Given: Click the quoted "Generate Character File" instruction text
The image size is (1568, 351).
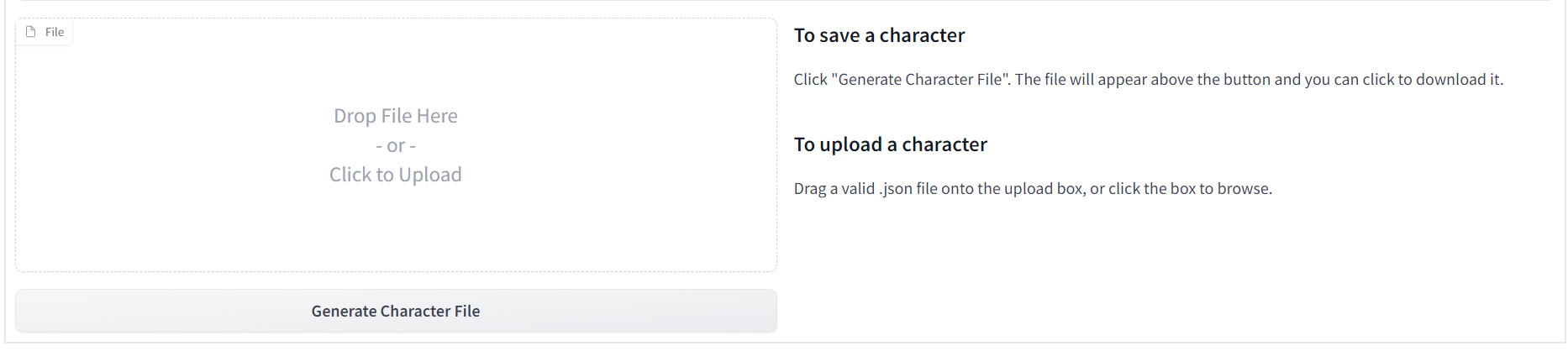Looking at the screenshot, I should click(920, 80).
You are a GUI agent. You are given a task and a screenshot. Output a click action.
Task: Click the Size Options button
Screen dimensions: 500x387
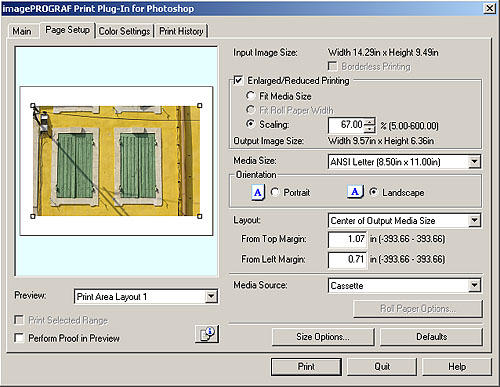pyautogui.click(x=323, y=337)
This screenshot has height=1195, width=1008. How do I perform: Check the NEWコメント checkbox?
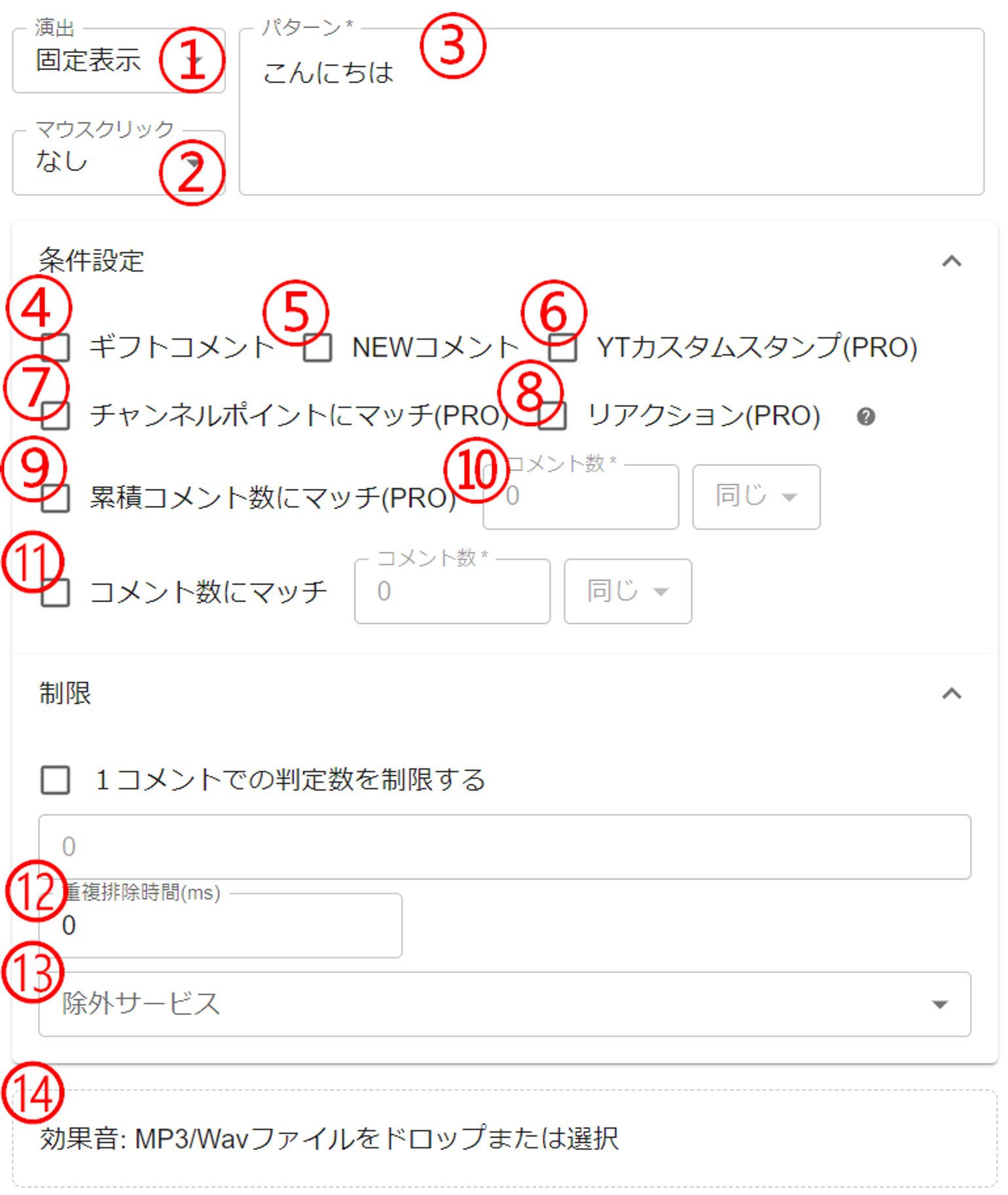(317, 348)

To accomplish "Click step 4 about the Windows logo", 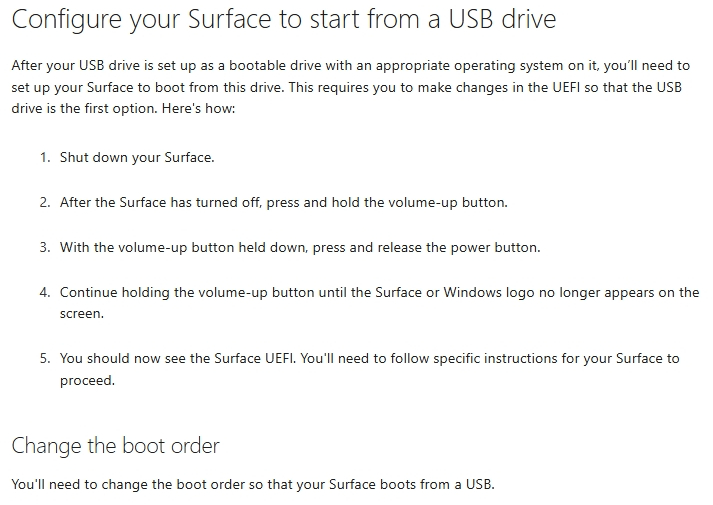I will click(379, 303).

________

### Task to carry out
In the entries above, find the line that contains "Task: Click the Size Options button", then repeat exactly every line from the first one through that line, with no pictures.

### Solution to this exercise
Given: Click the quoted "Generate Character File" instruction text
The image size is (1568, 351).
Looking at the screenshot, I should click(920, 80).
You are a GUI agent. You are given a task and a screenshot. Output a click action.
Task: Click the Size Options button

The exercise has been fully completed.